Posted on January 19, 2005 in Evolution & Creation Photography Photos

square237.gifIt was Edweard Muybridge who rigged up a phalanx of cameras and shot a running horse so that Leland Stanford could settle a bet* once and for all. These photos are credited as the foundation stones of motion picture photography, but one could also think of them as the groundings for comic books. Teresa caught my eye with an article about an LA-based photographer who uses sequential photography to breathe life into street scenes.

It’s a fascinating concept, though not unlike the story boards that we were one time supposed to create for the Boy Scouts photography merit badge. But Robbert Flick works the concept in his own way. My own results (see my mobog gallery) were nowhere near as stunning, but then I am new to the technique and need to explore it for myself.

On top of this, as soon as I posted the last photo, the Mobog thumbnails on my page acted up. One of those events when, taken at random, seem to form a case that the Universe is out to make one suffer.

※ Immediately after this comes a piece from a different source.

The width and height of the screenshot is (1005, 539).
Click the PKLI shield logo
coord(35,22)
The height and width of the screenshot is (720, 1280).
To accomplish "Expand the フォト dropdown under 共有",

Check this gallery of Muybridge’s work which has been animated for the Web. My mind, educated to respect the classical nude, is not shamed to see naked men wielding swords at one another, their penises bobbing harmlessly as they aim for one another’s chests (did soldiers ever aim for the nuts, I wonder or was that just too inviting of vendetta?) [see plate 349] yet I do not know whether to laugh or to blush at the man hitting a baseball? [see plate 249]. More than his speck of a penis, his mouth — which falls open as he makes his swing — holds my eye. The postures of the swordsmen appear separate in time, hardly a movie in the modern sense. The batter, though, is a unified sweep. The comedy comes entirely from his gape.

The set following this consists of two men wrestling. I should say that one wrestles. The other walks past as if he were taking a stroll down a respectable San Francisco Street when he is suddenly picked off the ground by his anatagonist and made the foundation of a stack of similar men on the floor.

Further along the course set by the curators of the UCR Museum of Photography you will find men flipping in the air, marching as if on sentry duty, turning earth with a shovel — often from two or more angles. A pair of girls splash water at one another. The ragged look of the animations suggest the brutishness of poetry describing motion.


*The bet was about whether a horse lifts all four feet from the ground when in a gallop. What if the loser had been schooled by Creationists? I can see him raising objections: “OK, so you found one horse which for one instance lifted all four feet off the ground. Show me another.” And upon production of this image, he would naturally ask for another. Should one of Muybridge’s images had turned up an equine which kept all four feet to the ground, you can rest assure that this image and this image alone would be exhibited by the man. Using the mendacious argumentative style of the Creationists and Intelligent Design theorists, he could have stalled paying off as long as he and Stanford both lived.

And now you know why I see Creation “Science” as sinful.